Way-Out Willys, Part 1
There’s a fine line between ugly and unique—and the 1936 Willys has a foot planted on each side of the tracks. More often than not, racers threw on a one piece fiberglass tilt front end molded in the shape of the aesthetically pleasing 1933 Model 77 and called it a day. But this wasn’t the case for Pete Doroshevich.
Pete embraced the oddity of his 1936 Willys sedan by retaining the stock front clip and original brightwork. Thanks to the Algon injected 6-71 Chrysler early Hemi and show quality fit and finish, the orange lacquered sedan found its way onto the June 1965 cover of Popular Hot Rodding. After Pete’s friend and fellow member of the Progress Unlimited car club Tom Warner (TomWar) mentioned the car on the H.A.M.B., I shot him an email to find out more…

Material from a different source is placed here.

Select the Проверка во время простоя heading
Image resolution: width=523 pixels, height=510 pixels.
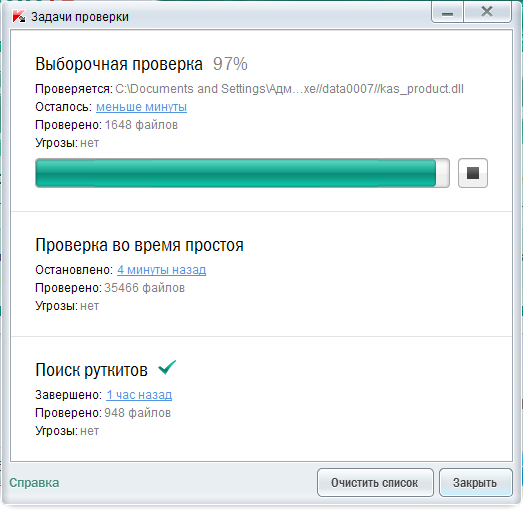tap(139, 245)
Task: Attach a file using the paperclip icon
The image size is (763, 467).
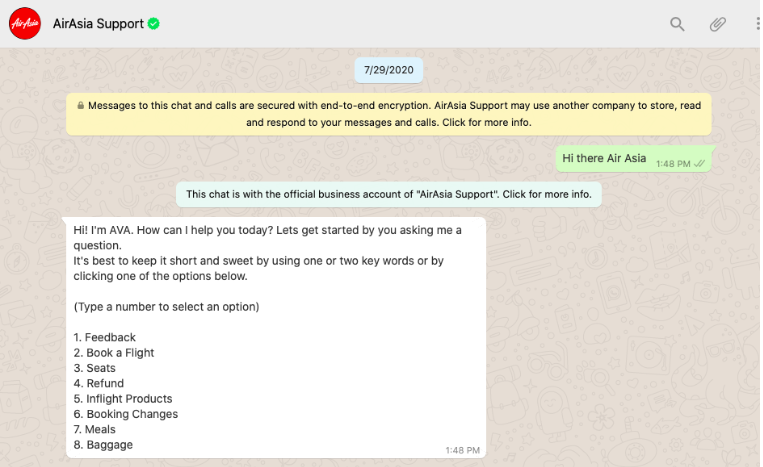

“That’s the only picture I have of the Willys [the PHR cover]. A few years ago Pete told me the car still exists, and is up around Placerville Calif. We found the car in a wrecking yard north of Sacramento, and bought it for $100.00. My mother wrecked her ‘55 Chrysler about that time, so that provided an engine. That picture was taken at the 1965 Oakland Roadster show, and put on the cover of Popular Hot Rodding Magazine. We didn’t know about it until the magazine came out.”
Tom then suggested that I write to Pete to fill in more details about the Willys. And that’s exactly what I did. I’ll be following up with more information as it makes its way through. For now, take a moment to scrutinize the Willys design department’s judgement when they first sketched that homely front end.